Hold Me Tight ( boyslove)

Terselesaikan



Terselesaikan

0"Sudah ku katakan, selera kita sama persis, sayang...."     
0

"Ya, bagian terbaik lagi yang kau turunkan pada ku, bu..."     

Nathan hanya terdiam, sesekali menarik kedua sudut bibirnya saat manik mata nyonya Nina atau pun Cherlin yang terarah padanya.     

Kedua wanita itu nampak begitu gembira, dengan lembar kertas licin yang terdapat pola gaun pengantin yang di tunjuk oleh Cherlin dengan bangga.     

Memang, seharian penuh Nathan mengajak Cherlin untuk membeli beberapa perlengkapan untuk persiapan pernikahan mereka nanti.     

Ya, harusnya Nathan bahagia saat segalanya berjalan lancar tanpa kendala, kan? Mengangkat pandang, kemudian menampakkan senyum tulus pada Cherlin yang menakup rahangnya yang setelah itu mengarahkan perhatian Nathan pada gambaran gaun yang di pilih wanita itu tadi.     

Sementara Nina yang sempat menjadi obat nyamuk saat putrinya begitu perhatian menyuapkan salad buah pada Nathan, dengan detail yang begitu romantis saat jemari Cherlin mengusap sudut bibir milik Nathan yang belepotan yoghurt. Sampai akhirnya seseorang datang dari balik pintu depan yang terjerembab. Dengan langkahnya yang panjang dan tergesa serta lengan yang menarik turun dasi yang melilit lehernya semula rapi.     
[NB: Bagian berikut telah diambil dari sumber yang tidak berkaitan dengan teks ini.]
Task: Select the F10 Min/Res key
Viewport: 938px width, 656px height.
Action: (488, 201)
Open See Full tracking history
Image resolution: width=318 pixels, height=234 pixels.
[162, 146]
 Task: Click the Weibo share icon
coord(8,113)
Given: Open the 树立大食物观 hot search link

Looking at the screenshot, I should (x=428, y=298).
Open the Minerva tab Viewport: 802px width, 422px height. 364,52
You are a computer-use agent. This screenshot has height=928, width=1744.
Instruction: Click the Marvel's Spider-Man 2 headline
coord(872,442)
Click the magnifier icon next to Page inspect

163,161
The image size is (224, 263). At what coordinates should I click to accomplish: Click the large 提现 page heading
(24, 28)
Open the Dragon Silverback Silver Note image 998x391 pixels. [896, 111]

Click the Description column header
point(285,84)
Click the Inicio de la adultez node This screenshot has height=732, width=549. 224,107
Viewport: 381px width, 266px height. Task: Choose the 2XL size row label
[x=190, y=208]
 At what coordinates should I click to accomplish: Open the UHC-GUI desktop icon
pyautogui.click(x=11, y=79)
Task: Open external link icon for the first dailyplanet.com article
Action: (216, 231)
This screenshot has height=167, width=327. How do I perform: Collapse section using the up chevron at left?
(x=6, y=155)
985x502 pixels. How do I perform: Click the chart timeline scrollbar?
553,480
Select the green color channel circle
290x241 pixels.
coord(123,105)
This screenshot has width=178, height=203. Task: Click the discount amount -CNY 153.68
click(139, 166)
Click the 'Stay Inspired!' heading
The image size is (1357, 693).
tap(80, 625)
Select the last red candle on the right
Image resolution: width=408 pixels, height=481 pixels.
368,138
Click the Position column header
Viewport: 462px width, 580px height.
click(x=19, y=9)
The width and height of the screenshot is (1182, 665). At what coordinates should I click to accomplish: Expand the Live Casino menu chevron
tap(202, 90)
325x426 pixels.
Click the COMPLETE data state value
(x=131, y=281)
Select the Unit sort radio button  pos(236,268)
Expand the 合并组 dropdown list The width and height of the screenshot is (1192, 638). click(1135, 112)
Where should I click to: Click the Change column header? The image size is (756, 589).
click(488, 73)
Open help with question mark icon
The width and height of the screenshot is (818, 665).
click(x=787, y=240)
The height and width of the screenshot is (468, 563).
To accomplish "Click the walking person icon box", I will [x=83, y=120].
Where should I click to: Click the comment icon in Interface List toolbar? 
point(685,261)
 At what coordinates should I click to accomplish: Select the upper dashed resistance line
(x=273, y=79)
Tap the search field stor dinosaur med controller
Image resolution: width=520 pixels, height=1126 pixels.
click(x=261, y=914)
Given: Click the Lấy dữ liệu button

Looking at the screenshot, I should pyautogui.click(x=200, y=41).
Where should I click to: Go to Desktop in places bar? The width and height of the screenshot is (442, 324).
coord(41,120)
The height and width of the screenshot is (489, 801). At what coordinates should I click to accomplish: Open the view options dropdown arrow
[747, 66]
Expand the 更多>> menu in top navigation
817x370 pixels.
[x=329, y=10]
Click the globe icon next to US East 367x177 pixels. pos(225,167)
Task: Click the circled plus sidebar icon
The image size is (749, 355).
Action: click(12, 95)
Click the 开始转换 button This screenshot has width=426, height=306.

Max di sana, menggeram emosi saat tak sengaja tatapannya bertemu dengan keromantisan sepasang kekasih palsu. Bagian yang paling membuatnya ingin menghilang seketika, saat Nathan menarik pandang lurus padanya, dengan lengan pria itu yang masih berada dalam genggaman sang adik. Pertunjukan yang makin memuakkan saat seharian ini di pusingkan dengan permasalahan internal kantor.     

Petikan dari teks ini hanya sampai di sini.